[Task material]
* * * * *

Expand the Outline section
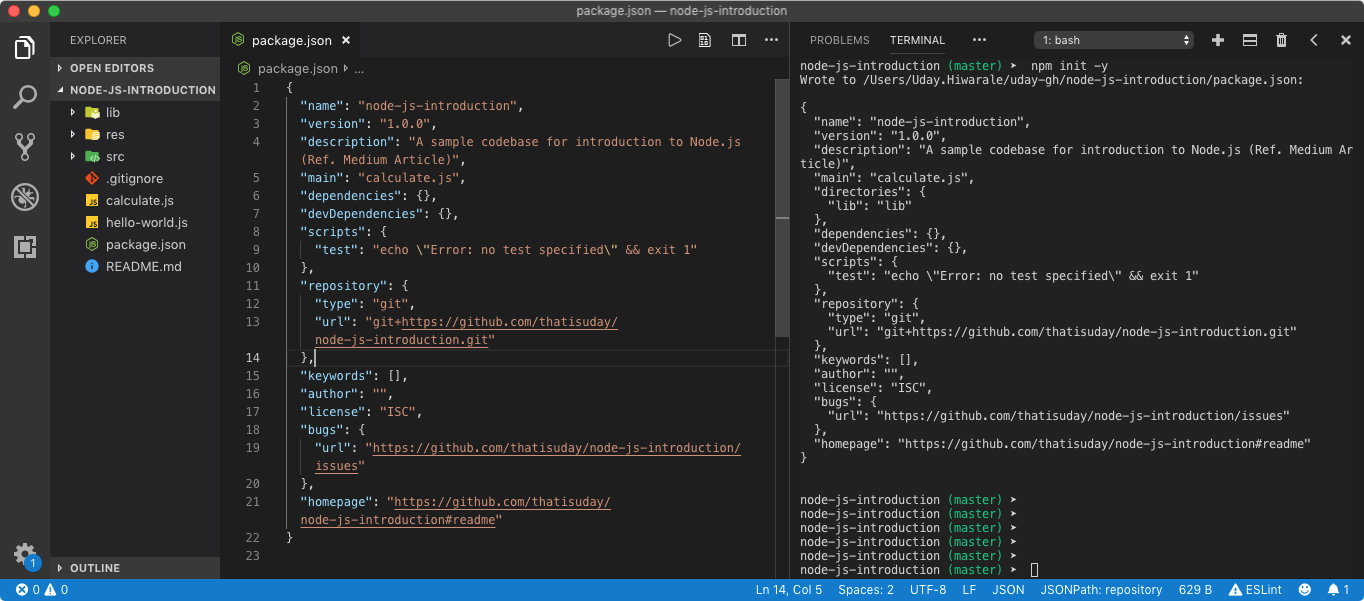coord(95,568)
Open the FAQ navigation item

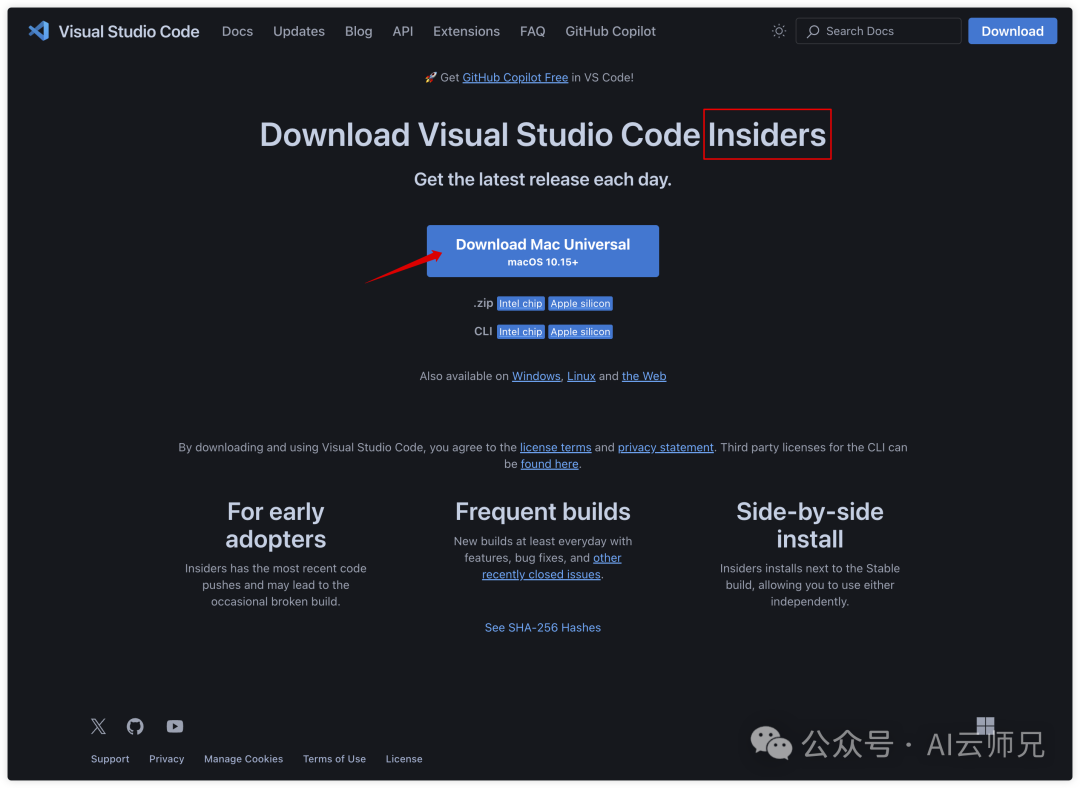532,31
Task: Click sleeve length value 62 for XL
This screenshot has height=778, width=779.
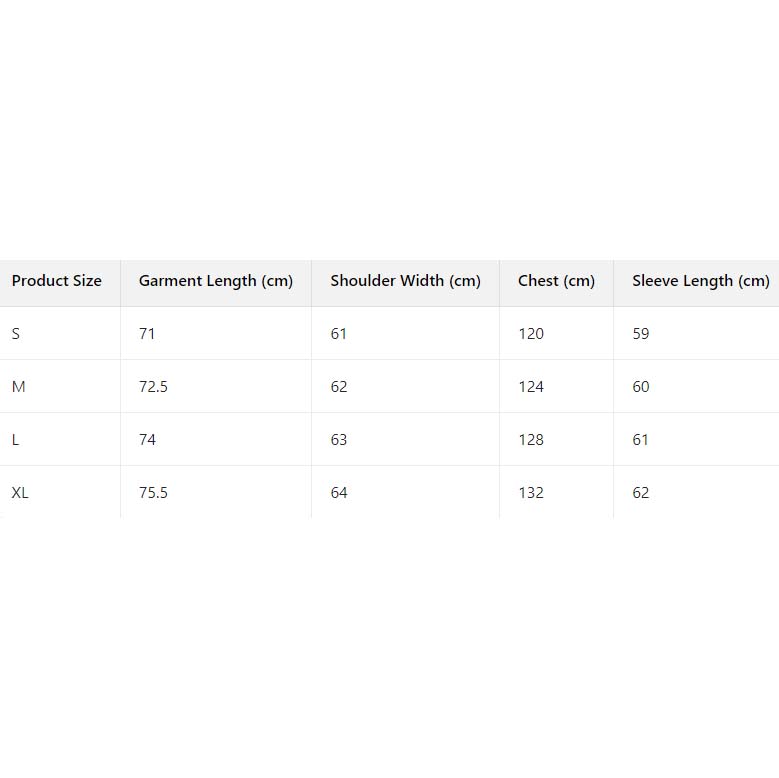Action: (x=641, y=493)
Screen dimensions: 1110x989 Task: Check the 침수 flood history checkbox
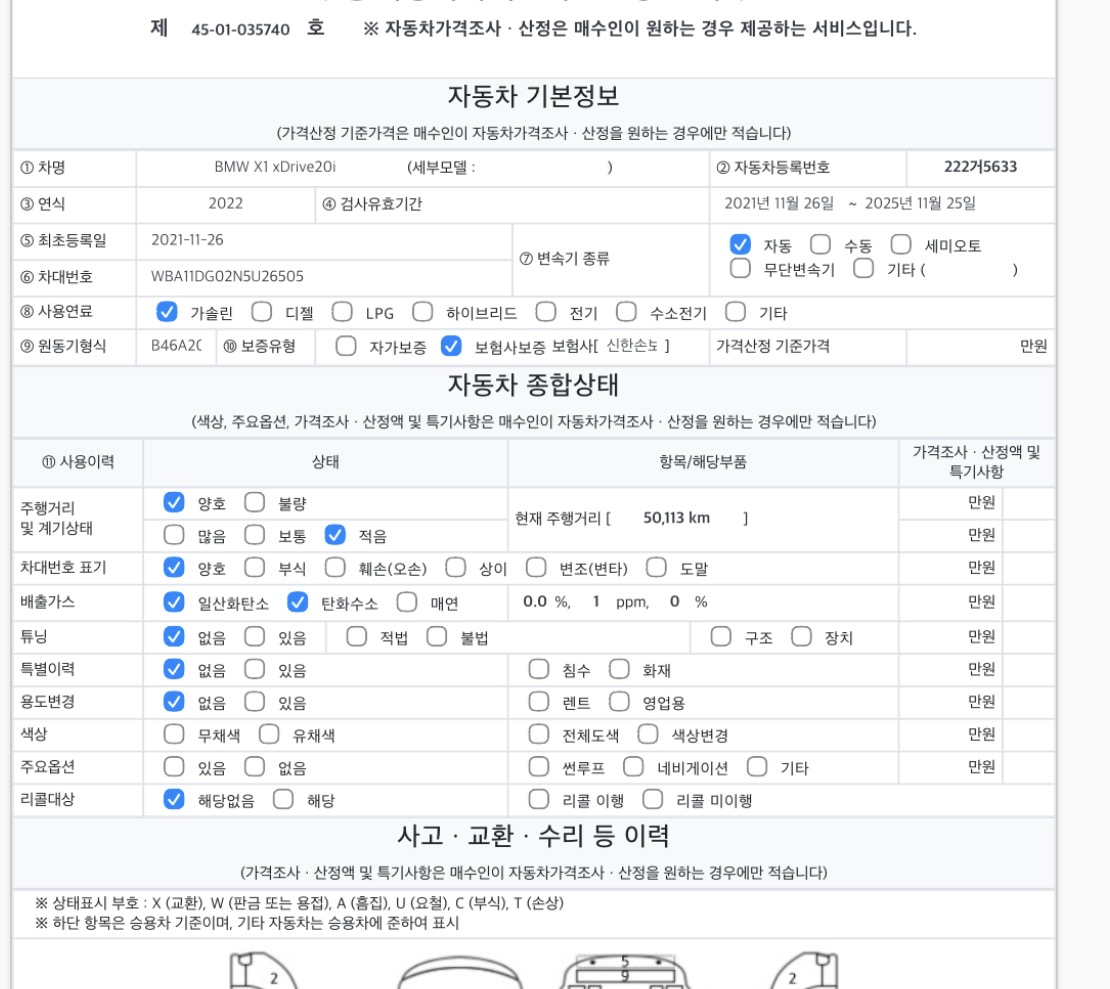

* * * * *

[What you should do] Extract every line of the data exactly; pictures stay out.

[Response below]
Expand the Outline section
coord(95,568)
Open the FAQ navigation item

532,31
Task: Click sleeve length value 62 for XL
This screenshot has height=778, width=779.
Action: (x=641, y=493)
Screen dimensions: 1110x989 Task: Check the 침수 flood history checkbox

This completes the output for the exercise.